5 Myths about Building Quality Improvement Capability
Building improvement capability is not only about skill building; it also includes creating an environment in which frontline staff can identify and participate in needed improvements. In this post, David Munch, MD, Senior Vice President and Chief Clinical Officer for Healthcare Performance Partners, argues in favor of better support for middle managers who lead improvement efforts by dispelling myths about building improvement capability. Dr. Munch is faculty for IHI’s web-based program, Leading Quality Improvement: Essentials for Managers.
I have the privilege of working with many organizations as they pursue efforts to improve the quality and safety of their care. I get to see what’s working and the challenges. Almost everywhere I go, I see organizations failing to adequately support the development and engagement of middle managers.
At the end of the day, a middle manager wants to see that his or her team is doing the right thing. Too often, however, teams struggle with a lack of clarity and barriers that are in their way. One of the most important ways to better support middle managers is to build an organization’s improvement capability. To make the case for this, it may help to dispel some of the myths about what building improvement capability really means.
Myth #1: Building improvement capability is all about learning a quality improvement methodology.
While it’s important to learn to use proven tools and methods to make improvement, building improvement capability is not only about skill building. It also means creating an environment in which the frontline staff can identify and participate in needed improvements. It’s the role of management and the executives to create this environment. This requires leaders to:
- Make improvement a priority
- Understand the development needs of the staff
- Provide support and training
Myth #2: A strong quality department is all you need to make improvement.
It’s extremely important to build improvement capability throughout an organization because we have so much we need to improve. As long as the ability to improve only resides within the quality department or with just a few people, you will never have enough change to get on top of all of the issues that we have in health care. You need to spread that capability so that the entire organization has the ability to engage in improvement. “All teach, all learn,” as we say at IHI.
Myth #3: Building improvement capability is too expensive.
It’s a misconception that improvement is costly. If you do it effectively, it costs less because it saves time and reduces waste. Think about it: When you don’t do something right the first time, you have to expend resources, energy, and effort to fix it and do it again. Design processes to be waste free, so that defects and rework don’t occur. Then, put in the management systems to support and sustain the improved processes.
Myth #4: The quality department should own improvement.
It should be the responsibility of hospital operations to own improvement. This means the frontline supervisor, the frontline manager, the vice president, and the executive. Why? Because improvement can be designed, encouraged, and facilitated by the quality department, but unless operations takes that handoff of responsibility and sustains those improvements, they will not last. If a defect or a problem occurs at the front lines of care, frontline staff and their supervisors are in the best position to identify such issues and determine potential improvements. The quality department can’t sustain this work alone over the long term.
Myth #5: Executives have the most important role in making improvement.
Executives and frontline staff are obviously essential to improvement. However, middle managers have a unique part to play. The middle manager is critically important within a system of improvement because they work on the units and are thus in the best place to observe issues from the front line, and help determine what frontline staff need. Their role is extraordinarily important because of their presence close to the point of care.

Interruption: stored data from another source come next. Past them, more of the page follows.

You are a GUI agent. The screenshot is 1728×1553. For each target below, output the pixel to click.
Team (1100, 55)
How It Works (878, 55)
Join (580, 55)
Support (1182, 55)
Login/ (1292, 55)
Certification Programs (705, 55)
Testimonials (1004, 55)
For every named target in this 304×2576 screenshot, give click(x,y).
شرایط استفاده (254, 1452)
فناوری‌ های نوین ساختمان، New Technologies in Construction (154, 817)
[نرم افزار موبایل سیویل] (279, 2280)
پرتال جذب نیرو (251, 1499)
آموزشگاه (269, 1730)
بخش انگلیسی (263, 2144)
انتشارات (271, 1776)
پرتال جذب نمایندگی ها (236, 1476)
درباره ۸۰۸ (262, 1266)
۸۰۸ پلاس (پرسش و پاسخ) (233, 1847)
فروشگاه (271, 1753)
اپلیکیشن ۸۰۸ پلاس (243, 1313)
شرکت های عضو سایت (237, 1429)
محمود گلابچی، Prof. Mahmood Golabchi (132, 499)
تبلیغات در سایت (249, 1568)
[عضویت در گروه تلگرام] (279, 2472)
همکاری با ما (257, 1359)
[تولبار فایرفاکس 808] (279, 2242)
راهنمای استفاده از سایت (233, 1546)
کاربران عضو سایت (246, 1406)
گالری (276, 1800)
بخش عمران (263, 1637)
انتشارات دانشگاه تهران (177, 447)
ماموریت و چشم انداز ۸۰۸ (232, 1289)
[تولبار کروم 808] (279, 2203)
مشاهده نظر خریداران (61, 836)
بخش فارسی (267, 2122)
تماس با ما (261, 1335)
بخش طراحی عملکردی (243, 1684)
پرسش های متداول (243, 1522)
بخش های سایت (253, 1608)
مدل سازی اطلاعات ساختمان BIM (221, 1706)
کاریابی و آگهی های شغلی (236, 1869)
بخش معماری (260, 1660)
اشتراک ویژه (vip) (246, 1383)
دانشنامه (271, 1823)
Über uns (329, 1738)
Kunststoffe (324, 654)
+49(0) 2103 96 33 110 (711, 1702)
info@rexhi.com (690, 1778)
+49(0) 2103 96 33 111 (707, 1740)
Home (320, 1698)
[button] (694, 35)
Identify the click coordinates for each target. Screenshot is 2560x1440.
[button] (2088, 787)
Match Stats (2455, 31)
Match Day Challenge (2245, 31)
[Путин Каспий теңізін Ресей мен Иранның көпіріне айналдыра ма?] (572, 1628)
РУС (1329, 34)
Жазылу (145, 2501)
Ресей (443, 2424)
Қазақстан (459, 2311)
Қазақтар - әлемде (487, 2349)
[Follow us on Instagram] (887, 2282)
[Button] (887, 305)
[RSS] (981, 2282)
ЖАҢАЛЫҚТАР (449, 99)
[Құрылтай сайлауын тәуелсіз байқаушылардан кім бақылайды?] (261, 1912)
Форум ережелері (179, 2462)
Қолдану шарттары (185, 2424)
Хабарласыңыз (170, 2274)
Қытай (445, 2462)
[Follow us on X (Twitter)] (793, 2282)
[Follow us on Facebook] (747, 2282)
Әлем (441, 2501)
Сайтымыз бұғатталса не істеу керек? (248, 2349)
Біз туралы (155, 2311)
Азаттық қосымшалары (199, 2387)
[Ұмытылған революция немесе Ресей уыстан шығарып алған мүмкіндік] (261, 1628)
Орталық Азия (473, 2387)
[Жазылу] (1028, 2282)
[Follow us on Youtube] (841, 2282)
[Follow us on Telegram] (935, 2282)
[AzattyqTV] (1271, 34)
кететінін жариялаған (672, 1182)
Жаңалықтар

One of the biggest challenges for middle managers is that they are probably some of the busiest people in the hospital. To put the responsibility for improvement on their shoulders without relieving them of some other work will not be successful. Leaders need to work with managers to redistribute some of the work that doesn’t need their particular skills so they have the capacity and time to focus on improvement.
I feel passionately that we need to give middle managers more support for their role in leading improvement because I don’t see such support from health care leaders often enough. Leadership is about orchestrating the changes that have to occur for your organization to meet its mission as best it can. To do this, health care executives need to develop and support middle managers as one of the most important aspects of their leadership role.